Items from a dataset.

┄┄┄┄┄┄┄┄┄┄┄┄┄┄┄┄┄┄┄┄

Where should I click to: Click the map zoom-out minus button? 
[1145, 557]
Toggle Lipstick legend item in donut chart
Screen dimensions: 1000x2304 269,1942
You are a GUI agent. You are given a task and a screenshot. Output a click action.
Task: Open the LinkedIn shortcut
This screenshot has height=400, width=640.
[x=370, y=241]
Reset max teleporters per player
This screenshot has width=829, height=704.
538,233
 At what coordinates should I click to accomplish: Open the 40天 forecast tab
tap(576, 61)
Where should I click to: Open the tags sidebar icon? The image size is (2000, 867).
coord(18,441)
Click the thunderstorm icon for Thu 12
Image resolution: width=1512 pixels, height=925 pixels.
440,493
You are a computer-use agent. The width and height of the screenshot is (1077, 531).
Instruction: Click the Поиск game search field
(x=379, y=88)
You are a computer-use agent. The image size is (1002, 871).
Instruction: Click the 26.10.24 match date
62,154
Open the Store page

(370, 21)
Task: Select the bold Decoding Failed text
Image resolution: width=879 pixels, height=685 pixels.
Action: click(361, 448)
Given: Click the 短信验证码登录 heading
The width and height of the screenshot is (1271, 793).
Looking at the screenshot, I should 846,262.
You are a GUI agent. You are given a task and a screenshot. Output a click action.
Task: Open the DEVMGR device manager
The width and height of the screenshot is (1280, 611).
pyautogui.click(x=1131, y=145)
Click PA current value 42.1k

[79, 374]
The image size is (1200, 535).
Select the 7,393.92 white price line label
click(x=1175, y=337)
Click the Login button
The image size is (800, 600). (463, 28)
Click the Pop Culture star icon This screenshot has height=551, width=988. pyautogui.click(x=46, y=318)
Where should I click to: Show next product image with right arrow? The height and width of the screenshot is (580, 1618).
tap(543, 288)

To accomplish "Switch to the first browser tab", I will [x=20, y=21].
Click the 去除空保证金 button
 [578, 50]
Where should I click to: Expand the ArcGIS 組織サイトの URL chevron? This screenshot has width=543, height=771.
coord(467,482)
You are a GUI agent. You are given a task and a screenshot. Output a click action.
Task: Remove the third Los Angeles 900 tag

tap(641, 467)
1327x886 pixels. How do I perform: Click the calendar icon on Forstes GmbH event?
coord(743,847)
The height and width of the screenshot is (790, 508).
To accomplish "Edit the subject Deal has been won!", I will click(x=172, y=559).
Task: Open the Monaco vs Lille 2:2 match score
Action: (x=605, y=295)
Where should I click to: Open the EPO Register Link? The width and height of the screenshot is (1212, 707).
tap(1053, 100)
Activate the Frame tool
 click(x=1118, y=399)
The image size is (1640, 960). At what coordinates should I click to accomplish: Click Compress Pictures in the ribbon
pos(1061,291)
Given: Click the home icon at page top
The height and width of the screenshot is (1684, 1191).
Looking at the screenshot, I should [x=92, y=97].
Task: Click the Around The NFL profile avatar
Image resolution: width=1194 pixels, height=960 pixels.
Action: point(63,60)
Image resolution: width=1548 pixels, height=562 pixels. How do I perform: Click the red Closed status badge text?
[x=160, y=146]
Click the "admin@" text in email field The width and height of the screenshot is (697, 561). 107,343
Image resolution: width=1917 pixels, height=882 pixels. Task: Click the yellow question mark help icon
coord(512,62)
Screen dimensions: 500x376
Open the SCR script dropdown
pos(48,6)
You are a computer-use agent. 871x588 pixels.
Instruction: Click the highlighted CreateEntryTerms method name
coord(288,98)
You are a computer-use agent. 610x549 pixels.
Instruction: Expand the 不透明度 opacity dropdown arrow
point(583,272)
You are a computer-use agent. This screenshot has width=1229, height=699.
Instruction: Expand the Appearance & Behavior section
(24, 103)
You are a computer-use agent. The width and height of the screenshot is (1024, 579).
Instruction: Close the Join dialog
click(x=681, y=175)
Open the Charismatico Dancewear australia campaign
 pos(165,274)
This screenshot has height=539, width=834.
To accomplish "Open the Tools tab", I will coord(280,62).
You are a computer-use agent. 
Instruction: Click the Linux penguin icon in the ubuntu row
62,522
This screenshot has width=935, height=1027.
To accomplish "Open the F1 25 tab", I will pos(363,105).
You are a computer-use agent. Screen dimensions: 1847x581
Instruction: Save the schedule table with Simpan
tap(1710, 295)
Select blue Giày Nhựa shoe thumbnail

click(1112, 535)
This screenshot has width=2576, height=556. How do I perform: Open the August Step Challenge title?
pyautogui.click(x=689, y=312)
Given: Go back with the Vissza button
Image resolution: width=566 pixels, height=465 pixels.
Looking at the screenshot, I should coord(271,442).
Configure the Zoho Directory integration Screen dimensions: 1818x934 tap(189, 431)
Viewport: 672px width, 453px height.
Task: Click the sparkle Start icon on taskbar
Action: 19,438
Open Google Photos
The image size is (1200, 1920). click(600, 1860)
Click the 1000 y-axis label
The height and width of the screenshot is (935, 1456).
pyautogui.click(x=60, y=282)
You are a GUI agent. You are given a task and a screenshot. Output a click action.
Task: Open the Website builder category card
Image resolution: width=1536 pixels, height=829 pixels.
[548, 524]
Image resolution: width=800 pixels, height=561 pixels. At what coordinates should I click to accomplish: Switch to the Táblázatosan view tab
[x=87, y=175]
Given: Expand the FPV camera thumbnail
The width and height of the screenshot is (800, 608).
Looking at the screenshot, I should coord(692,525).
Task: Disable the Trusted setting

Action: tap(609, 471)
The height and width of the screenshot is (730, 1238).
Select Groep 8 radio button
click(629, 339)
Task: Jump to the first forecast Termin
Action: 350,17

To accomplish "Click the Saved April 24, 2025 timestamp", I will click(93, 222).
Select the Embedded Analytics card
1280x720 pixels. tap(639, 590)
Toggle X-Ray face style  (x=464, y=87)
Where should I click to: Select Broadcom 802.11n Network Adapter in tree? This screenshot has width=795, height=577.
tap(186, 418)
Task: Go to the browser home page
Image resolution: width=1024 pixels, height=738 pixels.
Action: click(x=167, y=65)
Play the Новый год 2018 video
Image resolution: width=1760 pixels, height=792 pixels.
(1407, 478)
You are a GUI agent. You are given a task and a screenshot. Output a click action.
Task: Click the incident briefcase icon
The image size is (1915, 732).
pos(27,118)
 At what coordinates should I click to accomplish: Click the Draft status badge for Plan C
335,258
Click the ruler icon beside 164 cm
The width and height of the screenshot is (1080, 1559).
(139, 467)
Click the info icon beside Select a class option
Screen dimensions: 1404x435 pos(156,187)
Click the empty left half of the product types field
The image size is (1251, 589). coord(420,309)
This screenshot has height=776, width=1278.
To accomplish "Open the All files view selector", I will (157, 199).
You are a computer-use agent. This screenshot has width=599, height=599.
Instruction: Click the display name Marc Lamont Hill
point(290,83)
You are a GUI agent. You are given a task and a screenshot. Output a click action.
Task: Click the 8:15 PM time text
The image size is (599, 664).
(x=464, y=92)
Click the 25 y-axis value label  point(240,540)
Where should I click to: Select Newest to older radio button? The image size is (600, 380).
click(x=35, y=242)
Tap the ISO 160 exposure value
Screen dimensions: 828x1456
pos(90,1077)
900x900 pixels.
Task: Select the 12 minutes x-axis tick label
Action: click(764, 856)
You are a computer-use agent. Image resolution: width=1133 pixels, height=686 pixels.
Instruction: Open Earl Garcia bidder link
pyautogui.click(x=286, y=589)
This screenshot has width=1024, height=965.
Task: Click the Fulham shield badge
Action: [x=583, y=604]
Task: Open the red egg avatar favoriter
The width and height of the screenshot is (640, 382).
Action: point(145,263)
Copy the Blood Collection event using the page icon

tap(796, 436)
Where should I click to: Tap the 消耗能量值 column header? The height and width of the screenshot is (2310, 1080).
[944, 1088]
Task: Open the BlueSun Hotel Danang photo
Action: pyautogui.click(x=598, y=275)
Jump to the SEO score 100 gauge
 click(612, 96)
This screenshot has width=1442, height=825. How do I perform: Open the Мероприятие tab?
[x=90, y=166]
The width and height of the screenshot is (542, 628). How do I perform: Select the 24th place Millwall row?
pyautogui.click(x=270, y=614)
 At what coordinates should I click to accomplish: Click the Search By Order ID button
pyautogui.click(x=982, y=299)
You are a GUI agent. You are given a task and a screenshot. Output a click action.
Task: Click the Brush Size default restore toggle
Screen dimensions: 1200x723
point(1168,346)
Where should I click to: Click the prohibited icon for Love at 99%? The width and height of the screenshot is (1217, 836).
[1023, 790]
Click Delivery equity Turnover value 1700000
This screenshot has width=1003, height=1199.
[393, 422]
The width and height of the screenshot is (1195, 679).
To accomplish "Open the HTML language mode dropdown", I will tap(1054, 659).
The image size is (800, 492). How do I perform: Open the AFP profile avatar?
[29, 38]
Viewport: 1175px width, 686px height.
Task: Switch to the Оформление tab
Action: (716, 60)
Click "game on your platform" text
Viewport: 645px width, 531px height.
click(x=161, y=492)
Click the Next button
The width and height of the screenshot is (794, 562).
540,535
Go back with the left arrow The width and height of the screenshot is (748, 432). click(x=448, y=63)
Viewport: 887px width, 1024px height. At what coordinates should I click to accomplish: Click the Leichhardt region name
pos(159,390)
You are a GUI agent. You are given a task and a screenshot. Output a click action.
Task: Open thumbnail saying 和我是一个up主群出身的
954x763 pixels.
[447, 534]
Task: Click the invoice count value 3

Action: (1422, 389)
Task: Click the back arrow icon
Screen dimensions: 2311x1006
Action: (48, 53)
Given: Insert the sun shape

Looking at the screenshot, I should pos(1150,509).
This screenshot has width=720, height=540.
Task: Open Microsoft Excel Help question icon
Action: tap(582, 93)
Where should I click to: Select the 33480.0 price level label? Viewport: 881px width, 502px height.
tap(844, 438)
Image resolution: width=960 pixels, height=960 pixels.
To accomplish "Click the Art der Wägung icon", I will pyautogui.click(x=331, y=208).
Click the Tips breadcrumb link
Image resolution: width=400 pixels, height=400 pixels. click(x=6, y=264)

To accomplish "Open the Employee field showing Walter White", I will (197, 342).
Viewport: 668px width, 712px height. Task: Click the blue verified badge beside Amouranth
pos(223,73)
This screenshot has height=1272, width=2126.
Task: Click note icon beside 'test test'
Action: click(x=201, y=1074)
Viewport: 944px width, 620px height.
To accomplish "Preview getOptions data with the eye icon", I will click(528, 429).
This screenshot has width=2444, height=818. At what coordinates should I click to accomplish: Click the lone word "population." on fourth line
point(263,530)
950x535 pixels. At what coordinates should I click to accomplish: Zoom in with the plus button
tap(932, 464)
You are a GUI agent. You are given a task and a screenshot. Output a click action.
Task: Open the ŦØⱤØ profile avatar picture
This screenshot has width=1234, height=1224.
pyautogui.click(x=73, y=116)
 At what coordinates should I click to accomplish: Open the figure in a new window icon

┄┄┄┄┄┄┄┄┄┄┄┄┄┄┄┄┄┄┄┄

Your task is to quote, without any alteration, the lines running from the top of the records to the line that holds "Task: Open the LinkedIn shortcut", both included.

SOLUTION TO THE PROBLEM.
Where should I click to: Click the map zoom-out minus button? 
[1145, 557]
Toggle Lipstick legend item in donut chart
Screen dimensions: 1000x2304 269,1942
You are a GUI agent. You are given a task and a screenshot. Output a click action.
Task: Open the LinkedIn shortcut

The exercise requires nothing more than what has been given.